В условленные часы и дни я приходил к Станиславу. Деловито и сухо постукивая карандашом по столу, он нагружал меня поручениями. Я передавал записки, письма, оповещал о собраниях и деловых свиданиях, разносил нелегальную литературу, предупреждал об арестах, посылал денежные переводы, шифровал и отправлял письма. С рабочими я не встречался, не бывал на массовках и собраниях, не имел прочных знакомств, жил одиноко. Но сознание, что я работаю при таинственном и могущественном Центральном комитете, возвышало меня, я гордился.

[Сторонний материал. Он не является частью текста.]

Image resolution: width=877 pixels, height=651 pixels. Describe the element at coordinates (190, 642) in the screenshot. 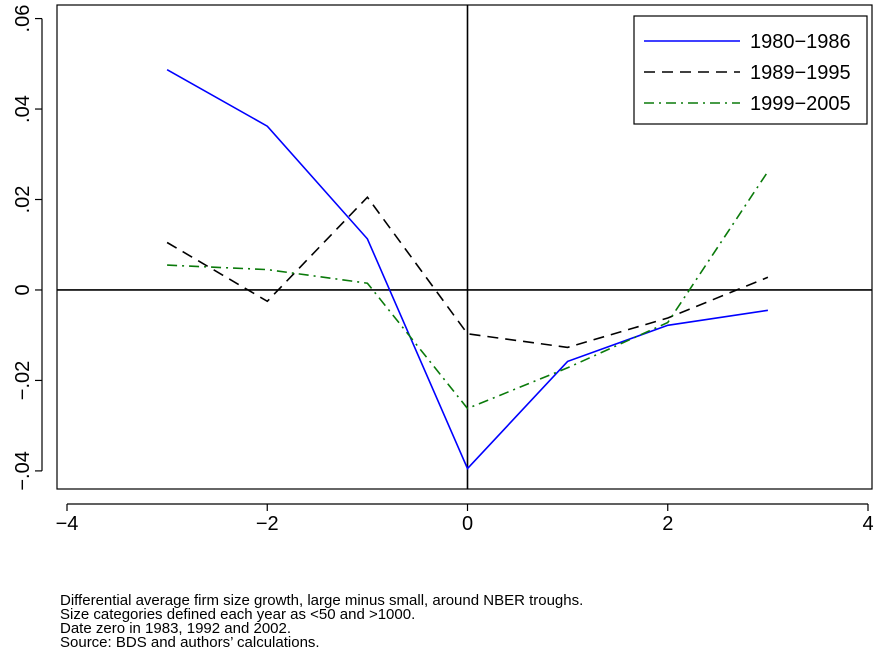

I see `note-line: Source: BDS and authors’ calculations.` at that location.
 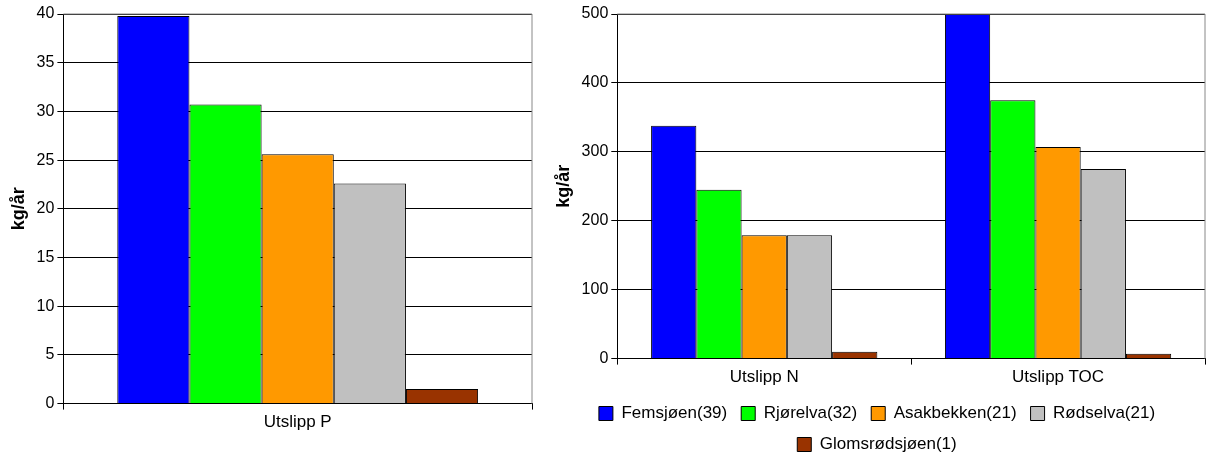 I want to click on legend-label: Femsjøen(39), so click(x=674, y=413).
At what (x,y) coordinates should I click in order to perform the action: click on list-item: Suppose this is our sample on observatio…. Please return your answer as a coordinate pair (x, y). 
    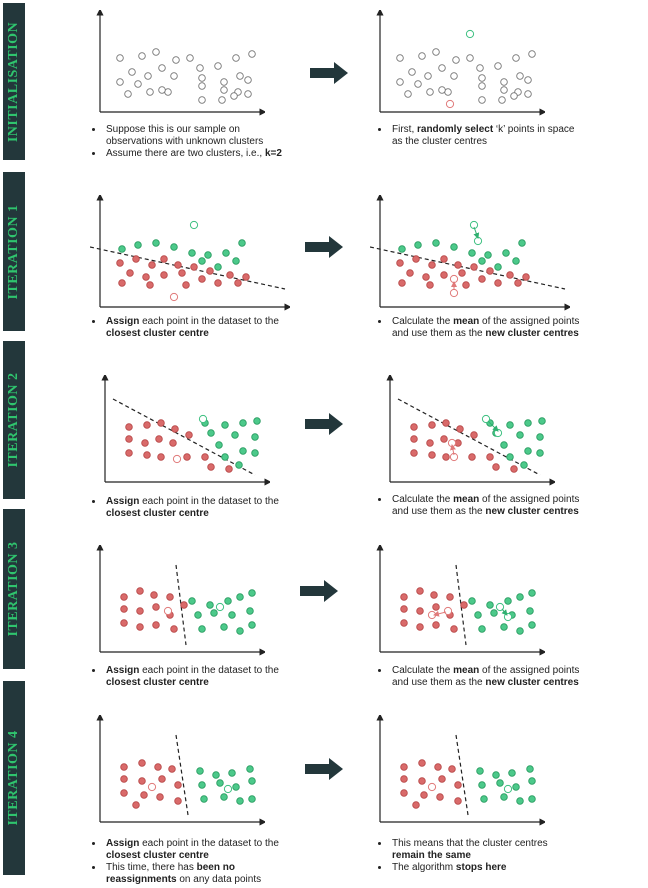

Мы поделили братски с Валентином двенадцать рублей, наш капитал. С «Саламандрой» ничего не вышло. Мы скупо следили за каждым гривенником, но вскоре остались без денег. Станислав выдавал мне мелочь на конку, иногда на извозчика, я экономил на этой мелочи. Уже усталый, сделав несколько вёрст, я шёл с Выборгской стороны за Нарвскую заставу или тащился пешком в район Лесного института, сберегая тридцать — тридцать пять копеек на обед в ресторане третьего разряда. У меня не было постоянного пристанища, и я ночевал где попало по адресам, полученным на явках. Я доходил нередко до отупения и безразличия, не чувствовал голода, валился на кровать с шумом в голове и со звоном в ушах, но молодость брала своё, утром я поднимался освежённый и окрепший, с приятной истомой в мускулах, и вновь спешил «по адресам». Всё же я побледнел, осунулся, высох. Несколько раз Станислав, правда мельком, справлялся о моем здоровье. Я отвечал неопределённо, стесняясь говорить с ним о заработке. Но, может быть, я опасался, как бы мне вновь не предложили возвратиться в родной город.